Hm. I think it's clear that the change may uncover other bugs, but
perhaps indeed those should be addressed elsewhere.

Andrew, WDYT?
Andrew Lunn July 15, 2020, 6:51 p.m. UTC | #4
> It also is not true that the current code ensures your assertion.
> Specifically, phy_advertise_supported copies the pause bits from the old
> advertised to the new one regardless of whether they're set in
> supported.

This is an oddity of Pause. The PHY should not sets Pause in
supported, because the PHY is not the device which implements
Pause. The MAC needs to indicate to PHYLIB it implements Pause, and
then the PHY will advertise Pause.

I will address the other points in a separate email.

  Andrew
Andrew Lunn July 15, 2020, 7:01 p.m. UTC | #5
> Is 
> 
> Case C: driver does not initialize advertised at all and depends on
>         phy_remove_link_mode() to do it
> 
> possible?

No. phylib initializes advertise to supported as part of probing the
PHY. So the PHY by default advertises everything it supports, except
the oddities of Pause.

    Andrew
Andrew Lunn July 15, 2020, 7:27 p.m. UTC | #6
On Tue, Jul 14, 2020 at 10:25:42AM +0200, Helmut Grohne wrote:
> When doing "ip link set dev ... up" for a ksz9477 backed link,
> ksz9477_phy_setup is called and it calls phy_remove_link_mode to remove
> 1000baseT HDX. During phy_remove_link_mode, phy_advertise_supported is
> called.
> 
> If one wants to advertise fewer modes than the supported ones, one
> usually reduces the advertised link modes before upping the link (e.g.
> by passing an appropriate .link file to udev).  However upping
> overrwrites the advertised link modes due to the call to
> phy_advertise_supported reverting to the supported link modes.
> 
> It seems unintentional to have phy_remove_link_mode enable advertising
> bits and it does not match its description in any way.
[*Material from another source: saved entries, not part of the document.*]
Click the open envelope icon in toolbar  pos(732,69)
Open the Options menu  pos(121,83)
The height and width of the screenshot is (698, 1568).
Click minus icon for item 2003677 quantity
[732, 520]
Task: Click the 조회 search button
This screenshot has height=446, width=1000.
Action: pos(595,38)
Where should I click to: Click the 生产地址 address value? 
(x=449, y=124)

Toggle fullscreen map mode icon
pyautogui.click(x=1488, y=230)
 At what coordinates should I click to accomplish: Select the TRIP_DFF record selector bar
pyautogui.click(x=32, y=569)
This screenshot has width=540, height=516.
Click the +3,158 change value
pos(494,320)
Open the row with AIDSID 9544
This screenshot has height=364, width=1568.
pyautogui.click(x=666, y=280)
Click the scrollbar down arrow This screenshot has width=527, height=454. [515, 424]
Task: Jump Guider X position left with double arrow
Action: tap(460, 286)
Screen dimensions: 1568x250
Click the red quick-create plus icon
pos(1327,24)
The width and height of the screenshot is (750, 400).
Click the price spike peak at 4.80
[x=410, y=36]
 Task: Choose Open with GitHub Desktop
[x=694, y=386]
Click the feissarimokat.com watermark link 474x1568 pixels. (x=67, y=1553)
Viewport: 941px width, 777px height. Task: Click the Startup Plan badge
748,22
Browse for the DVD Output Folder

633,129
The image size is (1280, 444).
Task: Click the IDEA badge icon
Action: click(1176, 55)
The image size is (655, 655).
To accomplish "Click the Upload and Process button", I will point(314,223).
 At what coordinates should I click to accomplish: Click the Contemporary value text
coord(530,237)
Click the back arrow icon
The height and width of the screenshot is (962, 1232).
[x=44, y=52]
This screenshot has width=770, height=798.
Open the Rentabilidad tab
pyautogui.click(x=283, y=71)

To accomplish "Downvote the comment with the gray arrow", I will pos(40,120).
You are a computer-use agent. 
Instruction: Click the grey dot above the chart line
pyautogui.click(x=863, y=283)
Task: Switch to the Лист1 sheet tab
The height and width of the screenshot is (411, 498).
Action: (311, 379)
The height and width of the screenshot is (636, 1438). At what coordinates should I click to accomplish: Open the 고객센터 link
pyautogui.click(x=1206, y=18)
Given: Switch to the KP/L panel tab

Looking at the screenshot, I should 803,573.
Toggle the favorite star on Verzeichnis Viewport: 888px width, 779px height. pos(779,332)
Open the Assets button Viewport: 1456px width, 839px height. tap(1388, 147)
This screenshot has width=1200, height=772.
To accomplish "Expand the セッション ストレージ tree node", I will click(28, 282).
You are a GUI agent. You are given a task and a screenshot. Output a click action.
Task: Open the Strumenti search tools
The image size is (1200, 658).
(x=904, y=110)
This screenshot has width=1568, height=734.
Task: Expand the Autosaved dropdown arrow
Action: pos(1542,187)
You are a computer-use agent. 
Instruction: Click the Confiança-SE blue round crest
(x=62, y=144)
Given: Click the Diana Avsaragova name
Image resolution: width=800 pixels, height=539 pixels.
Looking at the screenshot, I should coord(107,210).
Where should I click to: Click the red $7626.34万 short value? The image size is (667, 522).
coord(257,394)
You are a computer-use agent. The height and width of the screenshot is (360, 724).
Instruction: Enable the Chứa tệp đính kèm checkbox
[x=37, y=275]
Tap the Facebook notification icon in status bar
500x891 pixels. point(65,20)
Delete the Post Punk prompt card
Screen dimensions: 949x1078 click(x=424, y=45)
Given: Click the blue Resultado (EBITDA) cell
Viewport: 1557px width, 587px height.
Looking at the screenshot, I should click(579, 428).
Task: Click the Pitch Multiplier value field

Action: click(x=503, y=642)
Instead of
> calling phy_advertise_supported, we should simply clear the link mode to
> be removed from both supported and advertising.

We have two different reasons for removing link modes.

1) The PHY cannot support a link mode. E.g.

static int bcm84881_get_features(struct phy_device *phydev)
{
        int ret;

        ret = genphy_c45_pma_read_abilities(phydev);
        if (ret)
                return ret;

        /* Although the PHY sets bit 1.11.8, it does not support 10M modes */
        linkmode_clear_bit(ETHTOOL_LINK_MODE_10baseT_Half_BIT,
                           phydev->supported);
        linkmode_clear_bit(ETHTOOL_LINK_MODE_10baseT_Full_BIT,
                           phydev->supported);

        return 0;
}

This is done very early on, as part of probing the PHY. This is done
before supported is copied into advertised towards the end of the PHYs
probe.

2) The MAC does not support a link mode. It uses
phy_remove_link_mode() to remove a link mode. There are two different
times this can be done:

a) As part of open(), the PHY is connected to the MAC. Since the PHY
is not connected to the MAC until you open it, you cannot use ethtool
to change the advertised modes until you have opened it. Hence user
space cannot of removed anything and you don't need to worry about
this copy.

b) As part of the MAC drivers probe, the PHY is connected to the MAC.
In this case, ethtool can be used by userspace to remove link
modes. But the MAC driver should of already removed the modes it does
not support, directly after connecting the PHY to the MAC in its probe
function. So advertising and supported at the same already.

The key point here is ksz9477_phy_setup(), and how it breaks this
model. It is called from ksz_enable_port(). That is called via
dsa_port_enable() in dsa_slave_open(). But the PHY was connected to
the MAC during probe of the MAC. So we have a bad mix of a) and b),
which is leading to your problem. You need to fix the switch driver so
it cleanly does b), removes the link mode early on before the user has
chance to use ethtool.

       Andrew
diff mbox series

Patch

diff --git a/drivers/net/phy/phy_device.c b/drivers/net/phy/phy_device.c
index b4978c5fb2ca..74d06dc8fddb 100644
--- a/drivers/net/phy/phy_device.c
+++ b/drivers/net/phy/phy_device.c
@@ -2509,7 +2509,7 @@  EXPORT_SYMBOL(genphy_loopback);
 void phy_remove_link_mode(struct phy_device *phydev, u32 link_mode)
 {
 	linkmode_clear_bit(link_mode, phydev->supported);
-	phy_advertise_supported(phydev);
+	linkmode_clear_bit(link_mode, phydev->advertising);
 }
 EXPORT_SYMBOL(phy_remove_link_mode);